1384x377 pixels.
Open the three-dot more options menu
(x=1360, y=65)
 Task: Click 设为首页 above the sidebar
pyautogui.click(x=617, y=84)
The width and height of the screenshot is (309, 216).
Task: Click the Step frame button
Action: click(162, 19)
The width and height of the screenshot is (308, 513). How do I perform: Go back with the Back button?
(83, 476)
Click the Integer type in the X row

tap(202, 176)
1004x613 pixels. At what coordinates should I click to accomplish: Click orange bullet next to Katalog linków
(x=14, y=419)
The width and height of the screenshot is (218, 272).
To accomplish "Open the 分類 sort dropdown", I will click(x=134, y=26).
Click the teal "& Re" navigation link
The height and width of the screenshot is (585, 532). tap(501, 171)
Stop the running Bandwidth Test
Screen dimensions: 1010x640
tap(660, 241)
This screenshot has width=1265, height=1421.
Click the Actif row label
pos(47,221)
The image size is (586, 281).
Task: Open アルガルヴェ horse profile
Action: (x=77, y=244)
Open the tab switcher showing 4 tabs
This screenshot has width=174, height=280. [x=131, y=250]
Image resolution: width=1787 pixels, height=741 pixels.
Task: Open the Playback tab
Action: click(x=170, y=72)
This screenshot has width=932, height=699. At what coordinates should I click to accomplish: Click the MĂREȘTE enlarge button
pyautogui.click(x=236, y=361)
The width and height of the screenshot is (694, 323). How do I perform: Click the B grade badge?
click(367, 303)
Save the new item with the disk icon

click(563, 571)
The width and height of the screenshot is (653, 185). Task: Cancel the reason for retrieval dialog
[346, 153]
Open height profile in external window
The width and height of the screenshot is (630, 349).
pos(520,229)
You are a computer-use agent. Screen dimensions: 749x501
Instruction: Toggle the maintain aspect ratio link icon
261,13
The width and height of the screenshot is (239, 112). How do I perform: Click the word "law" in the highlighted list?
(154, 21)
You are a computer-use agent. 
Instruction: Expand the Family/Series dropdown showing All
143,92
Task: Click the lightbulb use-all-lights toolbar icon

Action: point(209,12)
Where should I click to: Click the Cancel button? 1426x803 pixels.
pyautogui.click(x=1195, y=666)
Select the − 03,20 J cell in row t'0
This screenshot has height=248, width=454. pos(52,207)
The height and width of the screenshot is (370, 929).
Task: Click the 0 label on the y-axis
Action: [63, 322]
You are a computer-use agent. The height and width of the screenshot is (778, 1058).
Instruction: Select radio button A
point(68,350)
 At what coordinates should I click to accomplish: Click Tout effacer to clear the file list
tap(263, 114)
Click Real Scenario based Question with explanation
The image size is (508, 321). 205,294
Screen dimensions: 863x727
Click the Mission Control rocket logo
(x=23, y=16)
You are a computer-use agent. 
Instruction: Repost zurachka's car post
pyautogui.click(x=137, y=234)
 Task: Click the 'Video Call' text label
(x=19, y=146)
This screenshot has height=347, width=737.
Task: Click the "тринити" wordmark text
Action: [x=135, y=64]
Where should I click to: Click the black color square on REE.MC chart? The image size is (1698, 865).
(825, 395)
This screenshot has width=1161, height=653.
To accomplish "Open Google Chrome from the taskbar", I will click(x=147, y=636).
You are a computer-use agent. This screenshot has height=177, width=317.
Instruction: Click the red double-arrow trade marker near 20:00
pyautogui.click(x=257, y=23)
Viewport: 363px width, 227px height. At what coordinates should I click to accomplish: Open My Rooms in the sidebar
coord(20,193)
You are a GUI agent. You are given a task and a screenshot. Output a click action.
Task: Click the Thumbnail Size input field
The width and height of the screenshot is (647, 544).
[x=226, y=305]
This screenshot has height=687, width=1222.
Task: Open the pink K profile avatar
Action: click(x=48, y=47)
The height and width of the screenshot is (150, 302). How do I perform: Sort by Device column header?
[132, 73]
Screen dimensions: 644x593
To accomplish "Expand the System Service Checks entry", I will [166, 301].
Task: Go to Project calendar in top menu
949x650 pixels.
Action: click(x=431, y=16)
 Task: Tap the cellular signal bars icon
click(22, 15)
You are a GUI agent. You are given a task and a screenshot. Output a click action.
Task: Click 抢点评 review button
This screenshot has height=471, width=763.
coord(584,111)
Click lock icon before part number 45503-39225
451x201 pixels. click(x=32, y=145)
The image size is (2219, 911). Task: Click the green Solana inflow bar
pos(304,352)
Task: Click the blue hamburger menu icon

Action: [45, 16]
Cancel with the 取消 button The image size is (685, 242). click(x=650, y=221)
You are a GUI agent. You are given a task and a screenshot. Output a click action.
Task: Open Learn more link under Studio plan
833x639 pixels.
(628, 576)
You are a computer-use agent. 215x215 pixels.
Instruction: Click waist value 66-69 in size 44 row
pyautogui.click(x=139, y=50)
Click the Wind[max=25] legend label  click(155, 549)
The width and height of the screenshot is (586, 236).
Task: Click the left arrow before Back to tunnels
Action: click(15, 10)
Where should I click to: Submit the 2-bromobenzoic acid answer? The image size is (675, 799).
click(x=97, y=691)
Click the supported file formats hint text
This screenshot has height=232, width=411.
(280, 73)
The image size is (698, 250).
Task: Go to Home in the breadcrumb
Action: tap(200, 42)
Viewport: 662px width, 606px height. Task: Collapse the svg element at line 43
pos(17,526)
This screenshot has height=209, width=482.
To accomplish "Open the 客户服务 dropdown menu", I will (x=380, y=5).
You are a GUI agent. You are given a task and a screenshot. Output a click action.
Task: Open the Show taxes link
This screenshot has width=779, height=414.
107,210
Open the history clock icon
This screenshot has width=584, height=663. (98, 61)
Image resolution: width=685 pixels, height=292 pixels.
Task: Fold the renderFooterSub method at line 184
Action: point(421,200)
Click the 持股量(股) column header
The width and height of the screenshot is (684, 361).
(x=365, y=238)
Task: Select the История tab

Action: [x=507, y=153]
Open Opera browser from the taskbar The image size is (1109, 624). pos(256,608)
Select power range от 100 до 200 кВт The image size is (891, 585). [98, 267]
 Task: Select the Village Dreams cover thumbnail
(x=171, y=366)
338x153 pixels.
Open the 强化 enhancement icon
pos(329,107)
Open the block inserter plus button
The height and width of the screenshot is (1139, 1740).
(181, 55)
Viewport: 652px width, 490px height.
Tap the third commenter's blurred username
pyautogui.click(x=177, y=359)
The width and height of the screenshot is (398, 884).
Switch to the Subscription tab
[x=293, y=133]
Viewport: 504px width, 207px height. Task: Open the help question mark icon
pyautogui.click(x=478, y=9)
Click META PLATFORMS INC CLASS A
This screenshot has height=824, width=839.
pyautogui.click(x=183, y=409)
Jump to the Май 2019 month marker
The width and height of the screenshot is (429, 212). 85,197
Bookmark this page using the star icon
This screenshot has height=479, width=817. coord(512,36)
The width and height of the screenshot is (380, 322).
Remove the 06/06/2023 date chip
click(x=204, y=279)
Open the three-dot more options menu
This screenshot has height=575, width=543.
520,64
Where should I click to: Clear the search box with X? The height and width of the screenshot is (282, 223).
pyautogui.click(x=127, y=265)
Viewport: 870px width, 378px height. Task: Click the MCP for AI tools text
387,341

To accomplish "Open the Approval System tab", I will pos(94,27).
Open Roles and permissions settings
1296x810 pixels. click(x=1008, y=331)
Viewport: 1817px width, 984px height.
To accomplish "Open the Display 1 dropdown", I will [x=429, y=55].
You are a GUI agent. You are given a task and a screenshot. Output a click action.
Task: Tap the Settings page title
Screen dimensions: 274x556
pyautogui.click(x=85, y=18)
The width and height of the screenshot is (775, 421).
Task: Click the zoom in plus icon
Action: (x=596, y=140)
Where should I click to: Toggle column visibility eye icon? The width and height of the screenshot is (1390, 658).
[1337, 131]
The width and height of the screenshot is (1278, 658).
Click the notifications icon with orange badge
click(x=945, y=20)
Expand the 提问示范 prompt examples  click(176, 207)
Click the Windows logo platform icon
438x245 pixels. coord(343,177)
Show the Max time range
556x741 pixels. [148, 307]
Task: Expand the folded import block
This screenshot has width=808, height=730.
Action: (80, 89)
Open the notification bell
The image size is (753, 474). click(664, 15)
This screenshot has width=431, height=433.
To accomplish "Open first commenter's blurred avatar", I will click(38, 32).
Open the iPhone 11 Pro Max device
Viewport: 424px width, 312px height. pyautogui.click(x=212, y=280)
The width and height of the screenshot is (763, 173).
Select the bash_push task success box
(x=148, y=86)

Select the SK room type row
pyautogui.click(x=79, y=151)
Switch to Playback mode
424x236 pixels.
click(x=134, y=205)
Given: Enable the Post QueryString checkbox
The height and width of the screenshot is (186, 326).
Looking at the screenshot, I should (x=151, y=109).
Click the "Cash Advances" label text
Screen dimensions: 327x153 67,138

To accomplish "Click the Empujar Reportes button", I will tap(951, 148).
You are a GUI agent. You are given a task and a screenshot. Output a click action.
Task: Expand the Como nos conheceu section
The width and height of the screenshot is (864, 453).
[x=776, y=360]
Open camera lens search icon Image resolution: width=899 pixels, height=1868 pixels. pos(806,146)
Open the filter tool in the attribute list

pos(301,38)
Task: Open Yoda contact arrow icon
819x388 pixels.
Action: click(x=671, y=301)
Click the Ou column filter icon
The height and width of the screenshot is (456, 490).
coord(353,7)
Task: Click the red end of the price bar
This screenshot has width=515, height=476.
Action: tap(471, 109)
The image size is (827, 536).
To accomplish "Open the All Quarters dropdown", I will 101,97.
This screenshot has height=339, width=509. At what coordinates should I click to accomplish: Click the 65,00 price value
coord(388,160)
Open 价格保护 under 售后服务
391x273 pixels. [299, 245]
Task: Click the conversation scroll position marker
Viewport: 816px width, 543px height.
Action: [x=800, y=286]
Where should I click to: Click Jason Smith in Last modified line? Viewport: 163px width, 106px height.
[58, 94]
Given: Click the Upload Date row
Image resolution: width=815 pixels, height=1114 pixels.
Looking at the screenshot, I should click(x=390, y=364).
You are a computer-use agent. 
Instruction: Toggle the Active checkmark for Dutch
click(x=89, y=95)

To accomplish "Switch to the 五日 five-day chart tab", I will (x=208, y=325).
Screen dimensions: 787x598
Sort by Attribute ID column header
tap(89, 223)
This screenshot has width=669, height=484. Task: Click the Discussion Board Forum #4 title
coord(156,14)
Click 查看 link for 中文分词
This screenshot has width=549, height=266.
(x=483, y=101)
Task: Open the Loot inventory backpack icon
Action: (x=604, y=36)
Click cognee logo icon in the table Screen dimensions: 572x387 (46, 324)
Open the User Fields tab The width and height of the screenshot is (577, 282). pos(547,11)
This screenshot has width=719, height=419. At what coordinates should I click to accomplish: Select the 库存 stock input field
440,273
------------
WORK TO BE COMPLETED »
The line containing "Sort by Attribute ID column header" marks the start. Reproduce it and all lines after it through the end of the listing, exactly and alone.

EXERCISE OUTPUT »
Sort by Attribute ID column header
tap(89, 223)
This screenshot has width=669, height=484. Task: Click the Discussion Board Forum #4 title
coord(156,14)
Click 查看 link for 中文分词
This screenshot has width=549, height=266.
(x=483, y=101)
Task: Open the Loot inventory backpack icon
Action: (x=604, y=36)
Click cognee logo icon in the table Screen dimensions: 572x387 (46, 324)
Open the User Fields tab The width and height of the screenshot is (577, 282). pos(547,11)
This screenshot has width=719, height=419. At what coordinates should I click to accomplish: Select the 库存 stock input field
440,273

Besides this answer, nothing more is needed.